Cloak utilizes WebRTC (Web Real-Time Communication) as a carrier medium for Tor traffic, providing a covert channel to bypass censorship and ensure secure communication. WebRTC is a powerful framework commonly used in real-time video conferencing applications, and Cloak leverages its features to create an inconspicuous tunnel for Tor traffic.

The process begins with the Cloak client. When a user initiates a Tor connection, the Cloak client intercepts the traffic and encodes it into video frames using the Protozoa encoders.

These video frames, containing the Tor traffic, are then sent through the video stream of a carrier WebRTC-based application, such as Jitsi Meet. The carrier application, unaware of the hidden Tor traffic, treats it as regular video data, making it indistinguishable from a typical video call.

At the other end of the tunnel, a Cloak bridge receives the video frames and decodes the embedded Tor traffic. The bridge routes this data to a Tor relay, allowing it to proceed through the Tor network and reach its intended destination securely and anonymously.

By adopting this approach, Cloak effectively camouflages Tor traffic within the guise of innocuous video calls, rendering it highly resistant to traffic analysis attacks.

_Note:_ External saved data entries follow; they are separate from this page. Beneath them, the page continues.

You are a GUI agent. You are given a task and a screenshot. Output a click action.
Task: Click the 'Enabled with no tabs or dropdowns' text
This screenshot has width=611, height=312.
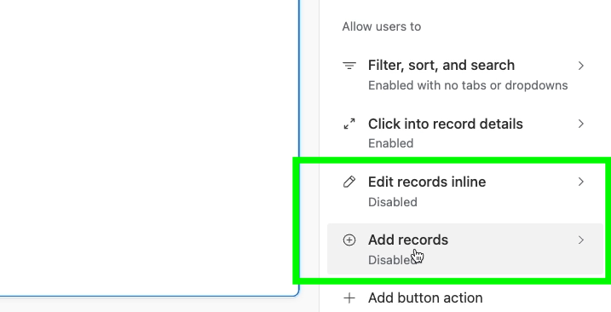click(x=468, y=85)
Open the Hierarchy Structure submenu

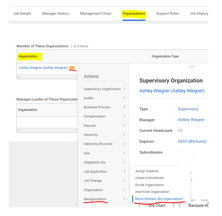click(104, 144)
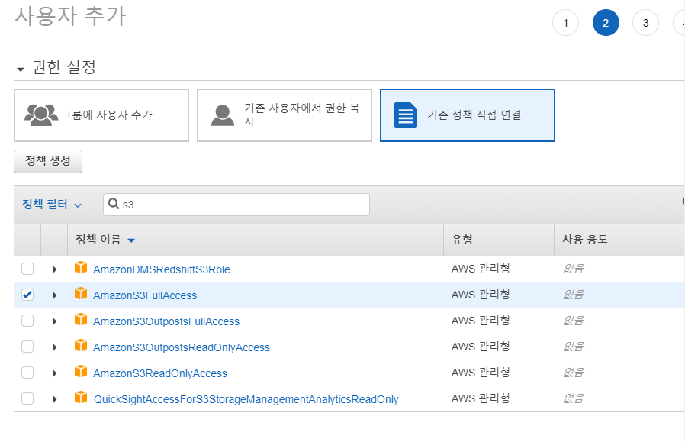Click the policy icon beside AmazonS3OutpostsFullAccess
This screenshot has height=442, width=685.
click(80, 320)
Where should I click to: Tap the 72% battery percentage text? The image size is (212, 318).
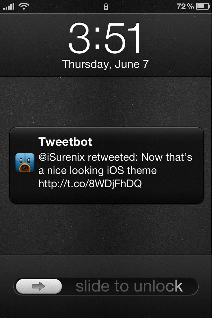tap(185, 7)
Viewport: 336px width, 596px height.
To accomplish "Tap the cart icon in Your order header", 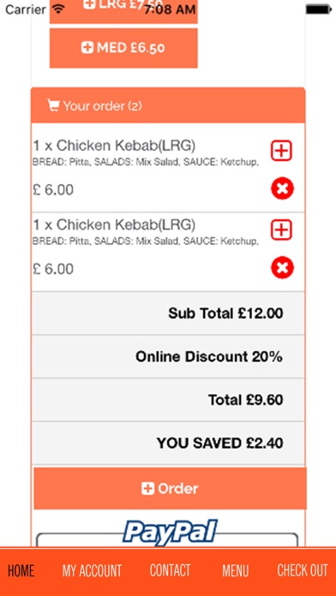I will (53, 105).
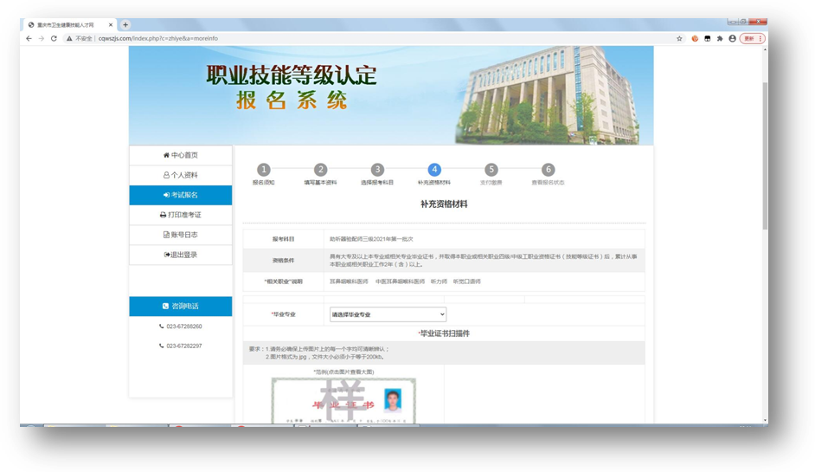
Task: Click the step 4 补充资格材料 circle
Action: [x=434, y=170]
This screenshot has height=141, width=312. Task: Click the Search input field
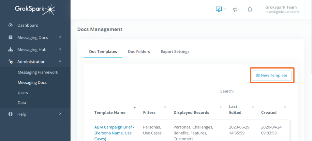coord(263,91)
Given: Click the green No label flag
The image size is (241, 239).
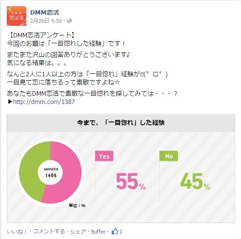Looking at the screenshot, I should point(169,156).
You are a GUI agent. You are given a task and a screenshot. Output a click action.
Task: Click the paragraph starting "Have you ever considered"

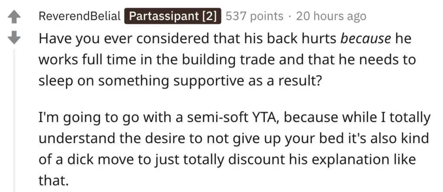216,59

Rendezvous Addresses Protocol

To address the challenges in managing bridge addresses and membership, Cloak proposes a comprehensive solution that ensures secure and anonymous sharing of rendezvous chatroom IDs with individual users. The system utilizes an out-of-band channel to transmit RIDs, employing applications not based on Tor to avoid detection by adversaries. Carrier applications are carefully chosen to establish secure and encrypted end-to-end connections, offering robust resilience against blockage attempts.

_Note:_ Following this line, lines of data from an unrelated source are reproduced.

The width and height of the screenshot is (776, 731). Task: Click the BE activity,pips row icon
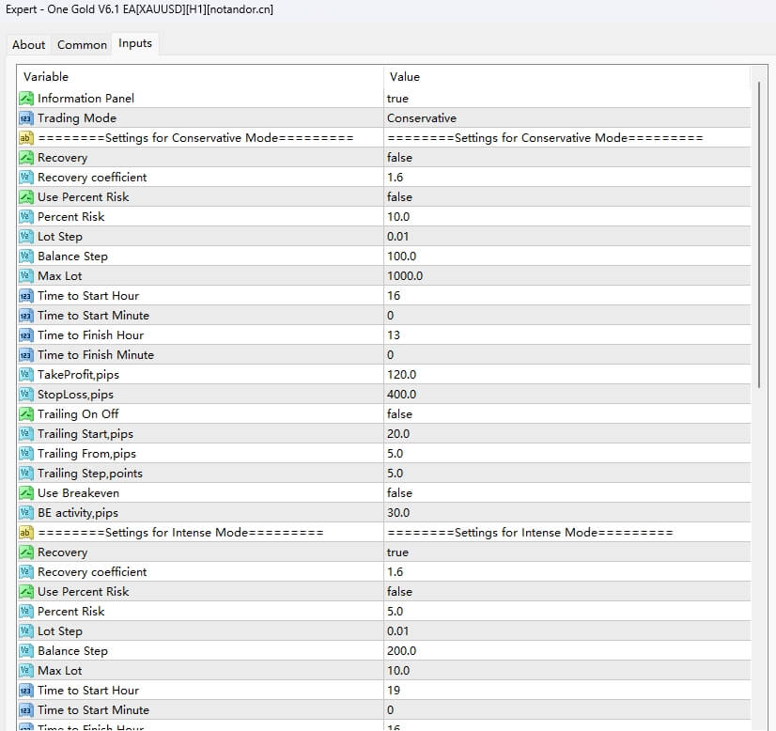tap(26, 513)
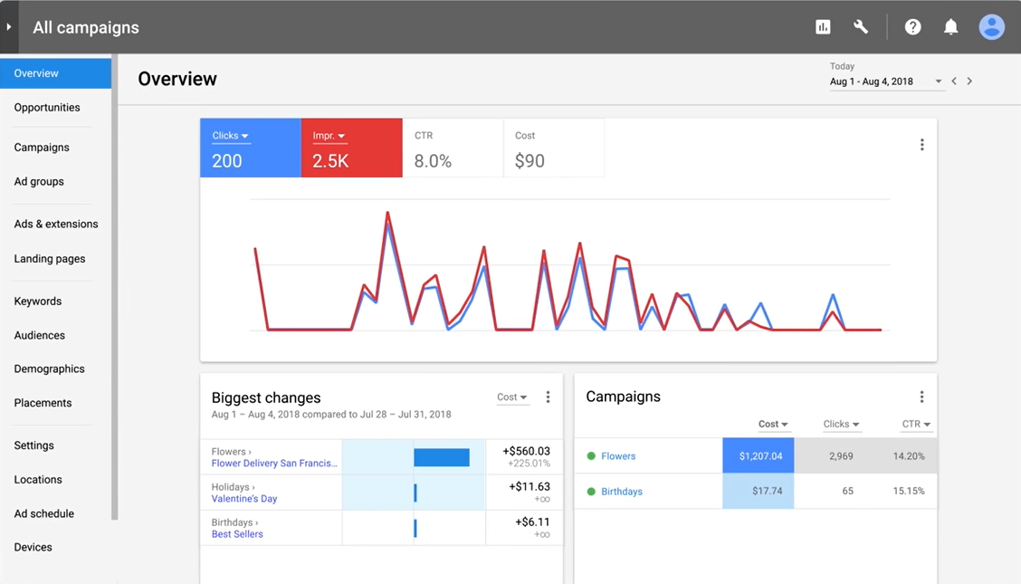Click the Help question mark icon
This screenshot has width=1021, height=584.
coord(912,26)
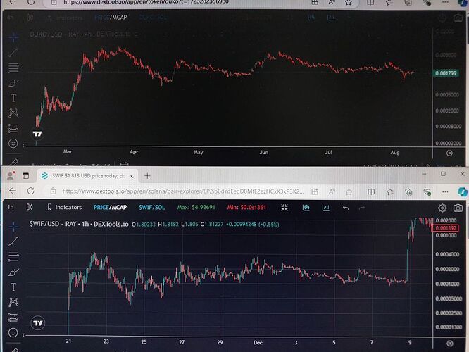Open a new browser tab
Viewport: 469px width, 352px height.
point(147,176)
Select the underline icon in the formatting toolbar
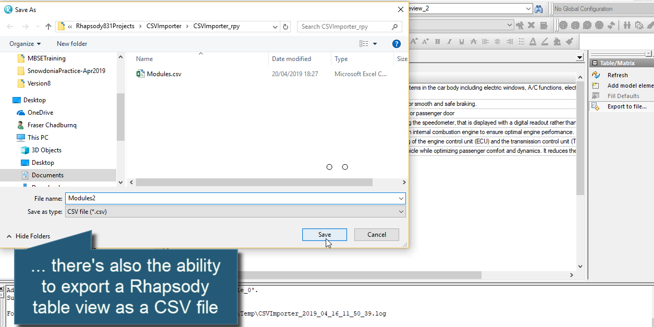This screenshot has height=327, width=654. click(x=461, y=41)
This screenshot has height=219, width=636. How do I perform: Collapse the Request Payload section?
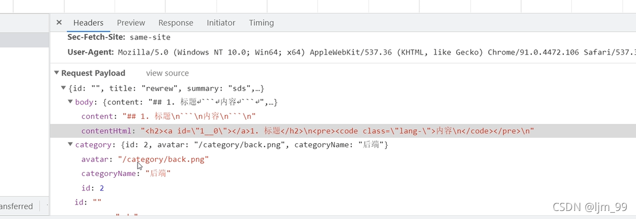[x=56, y=73]
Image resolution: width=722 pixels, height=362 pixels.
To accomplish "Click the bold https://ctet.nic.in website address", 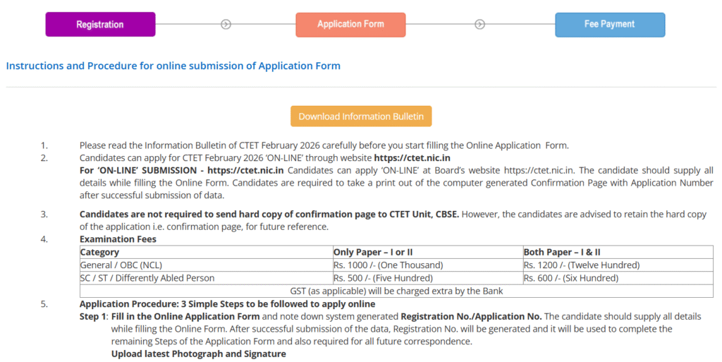I will coord(412,158).
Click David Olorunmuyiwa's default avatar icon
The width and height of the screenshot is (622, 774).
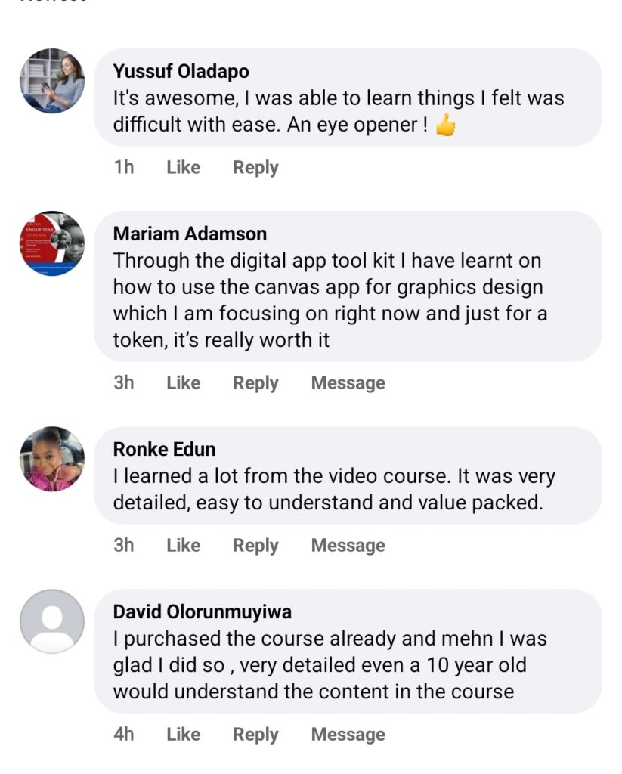51,621
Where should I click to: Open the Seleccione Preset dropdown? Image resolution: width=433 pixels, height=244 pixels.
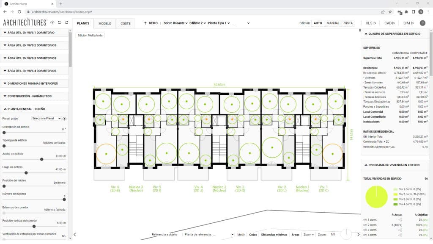coord(47,118)
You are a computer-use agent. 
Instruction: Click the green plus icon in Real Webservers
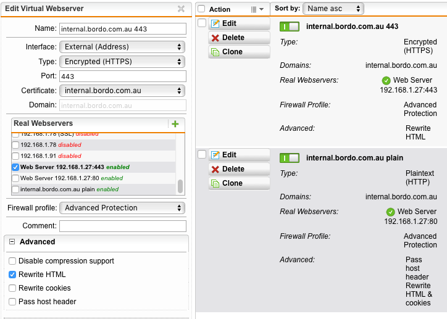tap(175, 124)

Cloak adopts a structure similar to Snowflake’s proxy dissemination mechanism and introduces a dedicated component called the broker. The broker’s role is to connect Cloak clients with available bridges through a simple API. Clients share their intended RIDs along with corresponding passwords, and the broker facilitates the connection to an available bridge, allowing both parties to initiate a WebRTC-based video call.

The rotation of chatroom RIDs is essential to enhance resistance against censorship. Cloak addresses this by generating unique RIDs per session per user. After the video call session is terminated, a new RID is generated and shared for subsequent sessions. This dynamic approach minimizes the risk of detection by censors, as long-term or shared RIDs would be more vulnerable to discovery.

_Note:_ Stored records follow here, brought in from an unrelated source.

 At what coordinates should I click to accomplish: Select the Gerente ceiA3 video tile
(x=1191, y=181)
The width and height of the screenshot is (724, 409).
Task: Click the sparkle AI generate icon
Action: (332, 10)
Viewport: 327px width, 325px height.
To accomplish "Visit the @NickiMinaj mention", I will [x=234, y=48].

To establish trust between clients and bridges, Cloak bridges advertise their public key certificates to the broker. Clients can download and verify these certificates to authenticate the chosen bridge before establishing a covert session, effectively solving the challenge of bridge authentication.

Frame Encoding and Decoding Protocol

Cloak employs a covert frame encoding and decoding mechanism that operates within the WebRTC framework, specifically integrated into the Chromium Browser. This approach replaces certain bits of the encoded video signal after the video encoding engine processes it. To achieve this, the WebRTC Protozoa stack incorporates two essential hooks for intercepting media streaming in different directions: upstream and downstream.

1. Upstream Hook

   • The upstream hook intercepts outgoing frame data from a local camera device to the network.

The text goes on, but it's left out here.